Na Diageo, a função de diretora de relações corporativas, hoje ocupada por Grazielle Parenti, tem peso estratégico e faz parte do ‘board’ da empresa. Atuante na área há cerca de uma década e na multinacional de bebidas há cerca de três, Grazielle é formada em administração de empresas. Ela começou a trabalhar com relações governamentais quando passou por uma gerência de marketing na qual precisava se relacionar com associações e discutir projetos de lei. Na Diageo, ela comanda uma equipe de 15 pessoas, sendo que seis se dedicam exclusivamente a esse assunto. “Existe espaço para aumentar esse quadro, mas não é fácil achar profissionais capacitados”, diz.Segundo especialistas, ao longo do tempo o executivo de relações governamentais deixou de focar apenas a regulação para atuar também como comunicador. “É preciso gostar de política, saber o que está acontecendo no mundo e entender do negócio”, afirma. Segundo ela, o trabalho também abrange contatos com associações e qualquer grupo de interesse.
A consultoria britânica de relações governamentais Speyside Corporate Relations chegou ao Brasil em 2009 e, desde 2012, a equipe passou de cinco para 16 pessoas. “Escolhemos atuar no país em razão do feedback de nosso clientes multinacionais de que as relações governamentais aqui eram baseadas em um modelo antigo, em que pessoas que saíram do governo mantêm relações pessoais com as que continuam no poder”, diz Ian Herbison, CEO da Speyside CR. De acordo com ele, esse tipo de contato é importante, mas isso vem mudando nos últimos anos. “As grandes empresas buscam análises de como a regulação impacta seus negócios e querem construir relações sistemáticas de longo prazo”, diz.
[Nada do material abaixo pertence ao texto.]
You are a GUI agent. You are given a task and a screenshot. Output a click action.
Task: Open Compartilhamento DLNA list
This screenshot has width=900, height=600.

Para Kelly, do Irelgov, casos que escancaram relações ilícitas entre governo e empresas, como a operação LavaJato, devem aumentar a exigência por uma maior profissionalização da área. Ao mesmo tempo, a seleção das empresas por esse tipo de profissional será mais rígida. Na opinião de Andréa, da FGV, a existência da profissão no Brasil, de forma institucional e aberta, é em si um sinal do amadurecimento da democracia no país.
Publicado originalmente em: Valor Econômico, dia 25 de fevereiro de 2015.